━━ EXTRACTED MATERIAL

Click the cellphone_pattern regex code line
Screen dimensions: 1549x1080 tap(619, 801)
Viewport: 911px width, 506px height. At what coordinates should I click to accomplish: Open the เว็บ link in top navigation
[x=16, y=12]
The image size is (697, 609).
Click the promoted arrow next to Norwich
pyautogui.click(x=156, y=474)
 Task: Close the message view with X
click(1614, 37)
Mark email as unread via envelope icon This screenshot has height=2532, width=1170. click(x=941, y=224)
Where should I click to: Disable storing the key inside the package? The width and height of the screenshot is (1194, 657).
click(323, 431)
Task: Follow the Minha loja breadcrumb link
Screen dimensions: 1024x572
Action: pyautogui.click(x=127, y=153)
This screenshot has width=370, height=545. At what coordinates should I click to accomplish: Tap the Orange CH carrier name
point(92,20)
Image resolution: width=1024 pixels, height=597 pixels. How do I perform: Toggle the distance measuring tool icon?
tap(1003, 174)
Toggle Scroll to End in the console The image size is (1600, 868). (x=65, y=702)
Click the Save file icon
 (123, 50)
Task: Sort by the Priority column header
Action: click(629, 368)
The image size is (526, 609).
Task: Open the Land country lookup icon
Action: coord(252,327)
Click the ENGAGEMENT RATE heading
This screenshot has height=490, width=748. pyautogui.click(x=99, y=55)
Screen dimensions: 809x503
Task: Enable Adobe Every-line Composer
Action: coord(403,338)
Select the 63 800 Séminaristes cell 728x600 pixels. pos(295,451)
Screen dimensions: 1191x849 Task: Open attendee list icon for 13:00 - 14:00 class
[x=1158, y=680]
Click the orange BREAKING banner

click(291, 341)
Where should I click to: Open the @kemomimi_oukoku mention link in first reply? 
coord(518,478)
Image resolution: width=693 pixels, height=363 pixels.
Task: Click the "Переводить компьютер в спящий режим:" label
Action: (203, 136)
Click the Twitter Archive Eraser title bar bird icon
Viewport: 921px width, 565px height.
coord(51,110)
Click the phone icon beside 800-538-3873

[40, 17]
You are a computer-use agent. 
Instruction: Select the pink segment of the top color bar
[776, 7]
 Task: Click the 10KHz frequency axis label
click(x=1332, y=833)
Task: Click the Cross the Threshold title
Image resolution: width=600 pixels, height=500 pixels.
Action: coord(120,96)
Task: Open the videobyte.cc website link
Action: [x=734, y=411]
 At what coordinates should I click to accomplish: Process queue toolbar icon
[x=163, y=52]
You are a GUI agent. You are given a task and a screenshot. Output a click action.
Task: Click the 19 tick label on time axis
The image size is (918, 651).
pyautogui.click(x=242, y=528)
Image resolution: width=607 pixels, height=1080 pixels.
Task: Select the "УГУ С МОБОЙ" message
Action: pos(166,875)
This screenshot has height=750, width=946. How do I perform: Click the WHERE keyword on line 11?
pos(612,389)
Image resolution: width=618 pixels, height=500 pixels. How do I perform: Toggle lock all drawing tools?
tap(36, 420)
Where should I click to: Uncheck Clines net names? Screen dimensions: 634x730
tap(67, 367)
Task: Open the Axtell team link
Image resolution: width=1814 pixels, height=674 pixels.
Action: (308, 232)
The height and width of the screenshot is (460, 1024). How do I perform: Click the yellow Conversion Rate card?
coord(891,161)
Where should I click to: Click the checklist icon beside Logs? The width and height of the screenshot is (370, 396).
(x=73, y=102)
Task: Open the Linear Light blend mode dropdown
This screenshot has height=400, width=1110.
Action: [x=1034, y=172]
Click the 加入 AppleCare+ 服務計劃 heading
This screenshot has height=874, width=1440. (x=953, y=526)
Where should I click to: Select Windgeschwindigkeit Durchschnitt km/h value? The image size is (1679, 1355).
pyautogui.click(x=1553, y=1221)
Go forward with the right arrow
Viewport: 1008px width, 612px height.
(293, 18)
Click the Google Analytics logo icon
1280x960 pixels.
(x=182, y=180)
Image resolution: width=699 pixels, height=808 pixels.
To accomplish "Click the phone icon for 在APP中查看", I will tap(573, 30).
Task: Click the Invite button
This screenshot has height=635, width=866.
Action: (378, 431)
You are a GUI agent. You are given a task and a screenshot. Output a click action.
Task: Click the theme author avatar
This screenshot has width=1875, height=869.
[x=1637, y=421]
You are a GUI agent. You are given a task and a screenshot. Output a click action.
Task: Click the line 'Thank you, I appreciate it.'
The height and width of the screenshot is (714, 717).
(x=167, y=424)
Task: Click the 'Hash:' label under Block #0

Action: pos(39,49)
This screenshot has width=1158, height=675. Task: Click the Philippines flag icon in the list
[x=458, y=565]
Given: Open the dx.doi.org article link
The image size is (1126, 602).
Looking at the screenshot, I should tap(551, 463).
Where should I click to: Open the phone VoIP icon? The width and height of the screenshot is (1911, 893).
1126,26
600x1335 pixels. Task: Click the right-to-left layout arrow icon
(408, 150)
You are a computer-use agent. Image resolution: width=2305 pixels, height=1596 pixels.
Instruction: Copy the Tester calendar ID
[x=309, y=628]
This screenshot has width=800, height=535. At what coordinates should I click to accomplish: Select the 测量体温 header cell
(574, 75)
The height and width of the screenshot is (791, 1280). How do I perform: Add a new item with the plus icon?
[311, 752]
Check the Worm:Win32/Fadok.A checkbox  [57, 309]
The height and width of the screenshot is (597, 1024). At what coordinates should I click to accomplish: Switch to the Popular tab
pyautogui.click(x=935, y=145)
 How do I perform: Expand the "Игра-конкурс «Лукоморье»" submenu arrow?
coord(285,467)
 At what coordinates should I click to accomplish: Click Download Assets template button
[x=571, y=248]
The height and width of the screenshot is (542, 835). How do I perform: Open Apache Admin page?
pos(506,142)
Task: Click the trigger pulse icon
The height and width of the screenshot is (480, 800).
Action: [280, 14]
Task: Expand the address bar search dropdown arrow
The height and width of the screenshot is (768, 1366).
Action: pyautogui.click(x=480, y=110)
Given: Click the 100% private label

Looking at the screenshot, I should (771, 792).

━━━━

- **TASK BRIEF**
Your answer should hold every line of the entries that contains the string "dropdown".

- **ANSWER TO THE PROBLEM**
Task: Open the Linear Light blend mode dropdown
Task: Expand the address bar search dropdown arrow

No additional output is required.